═══ Available records ═══

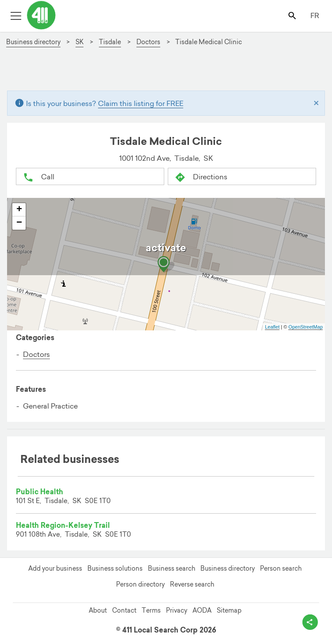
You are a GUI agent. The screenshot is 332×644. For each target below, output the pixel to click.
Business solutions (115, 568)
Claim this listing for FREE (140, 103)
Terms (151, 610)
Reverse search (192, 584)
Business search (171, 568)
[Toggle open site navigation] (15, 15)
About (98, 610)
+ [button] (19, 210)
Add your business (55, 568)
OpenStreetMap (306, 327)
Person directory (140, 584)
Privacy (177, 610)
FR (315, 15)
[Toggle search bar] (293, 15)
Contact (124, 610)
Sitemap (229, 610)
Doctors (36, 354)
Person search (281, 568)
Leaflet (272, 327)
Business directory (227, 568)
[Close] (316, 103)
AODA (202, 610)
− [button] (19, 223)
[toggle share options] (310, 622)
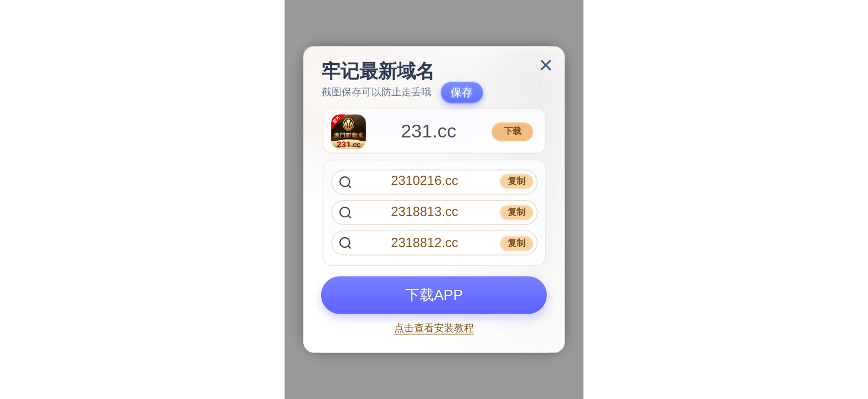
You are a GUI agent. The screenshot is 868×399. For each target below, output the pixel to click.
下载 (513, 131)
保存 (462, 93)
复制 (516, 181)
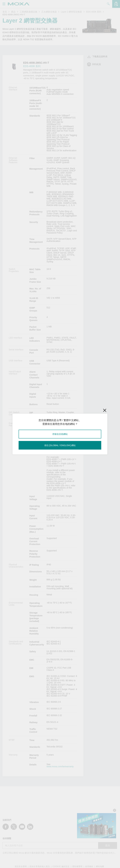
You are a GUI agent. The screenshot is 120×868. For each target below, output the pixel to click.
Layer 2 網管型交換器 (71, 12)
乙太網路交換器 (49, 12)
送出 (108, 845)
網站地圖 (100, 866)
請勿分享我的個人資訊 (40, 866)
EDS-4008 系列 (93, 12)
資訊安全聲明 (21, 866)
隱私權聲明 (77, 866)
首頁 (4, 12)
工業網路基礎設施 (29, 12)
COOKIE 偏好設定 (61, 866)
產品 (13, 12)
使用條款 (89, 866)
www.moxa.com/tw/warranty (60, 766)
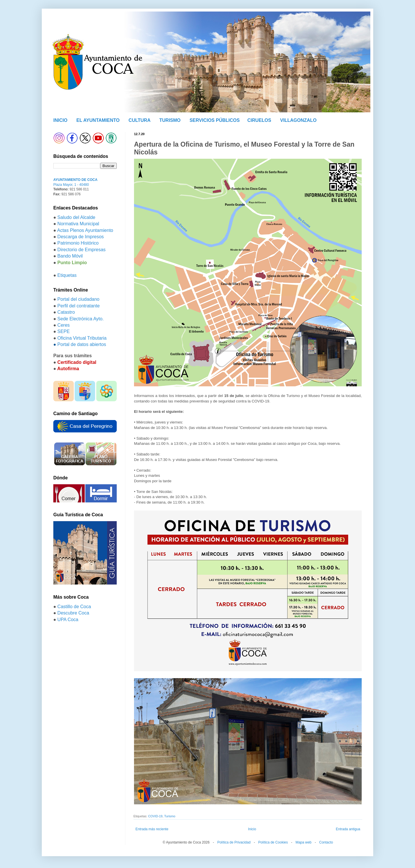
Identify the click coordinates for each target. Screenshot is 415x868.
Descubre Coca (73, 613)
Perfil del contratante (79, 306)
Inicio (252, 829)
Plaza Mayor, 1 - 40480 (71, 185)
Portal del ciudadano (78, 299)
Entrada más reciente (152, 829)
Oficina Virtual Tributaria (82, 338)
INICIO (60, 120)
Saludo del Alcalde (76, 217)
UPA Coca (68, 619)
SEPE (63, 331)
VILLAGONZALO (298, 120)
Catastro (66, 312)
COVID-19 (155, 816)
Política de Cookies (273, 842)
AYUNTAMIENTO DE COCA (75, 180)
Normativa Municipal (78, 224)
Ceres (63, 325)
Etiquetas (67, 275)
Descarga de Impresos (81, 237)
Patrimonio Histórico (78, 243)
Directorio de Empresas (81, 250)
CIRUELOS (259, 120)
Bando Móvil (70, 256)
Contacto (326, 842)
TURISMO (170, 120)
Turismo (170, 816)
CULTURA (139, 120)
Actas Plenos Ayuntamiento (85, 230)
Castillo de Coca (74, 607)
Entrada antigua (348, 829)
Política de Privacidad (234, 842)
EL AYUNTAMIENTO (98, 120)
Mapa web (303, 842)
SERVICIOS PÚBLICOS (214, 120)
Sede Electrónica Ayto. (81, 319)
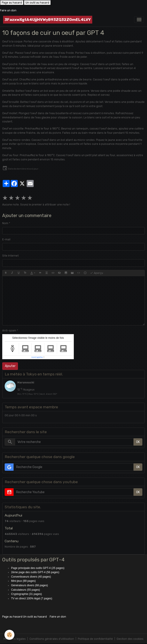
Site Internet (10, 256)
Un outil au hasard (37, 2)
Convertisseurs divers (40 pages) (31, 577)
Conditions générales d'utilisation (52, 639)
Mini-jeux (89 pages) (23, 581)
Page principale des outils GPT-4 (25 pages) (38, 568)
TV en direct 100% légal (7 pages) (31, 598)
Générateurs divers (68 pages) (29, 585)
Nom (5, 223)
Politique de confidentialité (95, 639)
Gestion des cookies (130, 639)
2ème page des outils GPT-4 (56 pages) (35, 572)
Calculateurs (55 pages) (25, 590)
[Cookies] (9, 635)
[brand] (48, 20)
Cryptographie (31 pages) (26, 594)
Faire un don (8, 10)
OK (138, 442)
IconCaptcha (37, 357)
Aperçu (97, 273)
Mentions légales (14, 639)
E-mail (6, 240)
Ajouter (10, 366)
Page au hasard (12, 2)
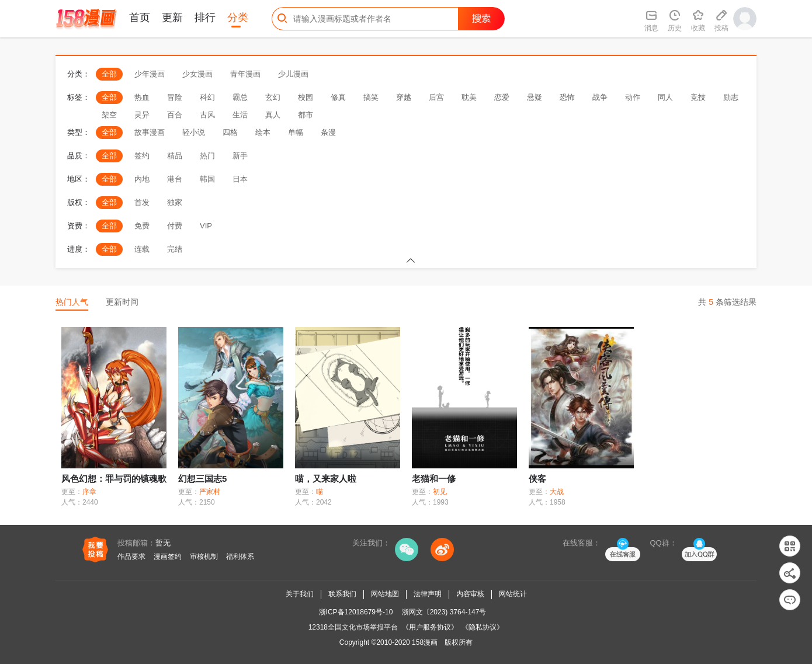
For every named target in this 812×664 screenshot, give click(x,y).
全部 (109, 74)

═══

Short problem:
Could you update the data above so that "GUI agent" becomes "GUI assistant" wherever it appears, change nothing else, and reproduce it all without the pictures?

Worked answer:
You are a GUI assistant. The screenshot is 332×644. For each target below, output the pixel to click.
Business solutions (115, 568)
Claim this listing for FREE (140, 103)
Terms (151, 610)
Reverse search (192, 584)
Business search (171, 568)
[Toggle open site navigation] (15, 15)
About (98, 610)
+ [button] (19, 210)
Add your business (55, 568)
OpenStreetMap (306, 327)
Person directory (140, 584)
Privacy (177, 610)
FR (315, 15)
[Toggle search bar] (293, 15)
Contact (124, 610)
Sitemap (229, 610)
Doctors (36, 354)
Person search (281, 568)
Leaflet (272, 327)
Business directory (227, 568)
[Close] (316, 103)
AODA (202, 610)
− [button] (19, 223)
[toggle share options] (310, 622)
You are a GUI assistant. The screenshot is 868×399. For each target below, output the pixel to click.
下载 (513, 131)
保存 (462, 93)
复制 (516, 181)
You are a GUI assistant. The screenshot is 120×868. For each target below, output the pixel to click.
Layer 2 網管型交換器 (71, 12)
乙太網路交換器 (49, 12)
送出 (108, 845)
網站地圖 (100, 866)
請勿分享我的個人資訊 (40, 866)
EDS-4008 系列 (93, 12)
資訊安全聲明 (21, 866)
隱私權聲明 (77, 866)
首頁 (4, 12)
工業網路基礎設施 (29, 12)
COOKIE 偏好設定 (61, 866)
產品 (13, 12)
使用條款 (89, 866)
www.moxa.com/tw/warranty (60, 766)
Identify the click coordinates for each target. Screenshot is 415x868.
Descubre Coca (73, 613)
Perfil del contratante (79, 306)
Inicio (252, 829)
Plaza Mayor, 1 - 40480 (71, 185)
Portal del ciudadano (78, 299)
Entrada más reciente (152, 829)
Oficina Virtual Tributaria (82, 338)
INICIO (60, 120)
Saludo del Alcalde (76, 217)
UPA Coca (68, 619)
SEPE (63, 331)
VILLAGONZALO (298, 120)
Catastro (66, 312)
COVID-19 (155, 816)
Política de Cookies (273, 842)
AYUNTAMIENTO DE COCA (75, 180)
Normativa Municipal (78, 224)
Ceres (63, 325)
Etiquetas (67, 275)
Descarga de Impresos (81, 237)
Patrimonio Histórico (78, 243)
Directorio de Empresas (81, 250)
CIRUELOS (259, 120)
Bando Móvil (70, 256)
Contacto (326, 842)
TURISMO (170, 120)
Turismo (170, 816)
CULTURA (139, 120)
Actas Plenos Ayuntamiento (85, 230)
Castillo de Coca (74, 607)
Entrada antigua (348, 829)
Política de Privacidad (234, 842)
EL AYUNTAMIENTO (98, 120)
Mapa web (303, 842)
SERVICIOS PÚBLICOS (214, 120)
Sede Electrónica Ayto. (81, 319)
Site Internet (10, 256)
Un outil au hasard (37, 2)
Convertisseurs divers (40 pages) (31, 577)
Conditions générales d'utilisation (52, 639)
Mini-jeux (89 pages) (23, 581)
Page principale des outils GPT-4 (25 pages) (38, 568)
TV en direct 100% légal (7 pages) (31, 598)
Générateurs divers (68 pages) (29, 585)
Nom (5, 223)
Politique de confidentialité (95, 639)
Gestion des cookies (130, 639)
2ème page des outils GPT-4 (56 pages) (35, 572)
Calculateurs (55 pages) (25, 590)
[Cookies] (9, 635)
[brand] (48, 20)
Cryptographie (31 pages) (26, 594)
Faire un don (8, 10)
OK (138, 442)
IconCaptcha (37, 357)
Aperçu (97, 273)
Mentions légales (14, 639)
E-mail (6, 240)
Ajouter (10, 366)
Page au hasard (12, 2)
For every named target in this 812×664 screenshot, give click(x,y).
全部 (109, 74)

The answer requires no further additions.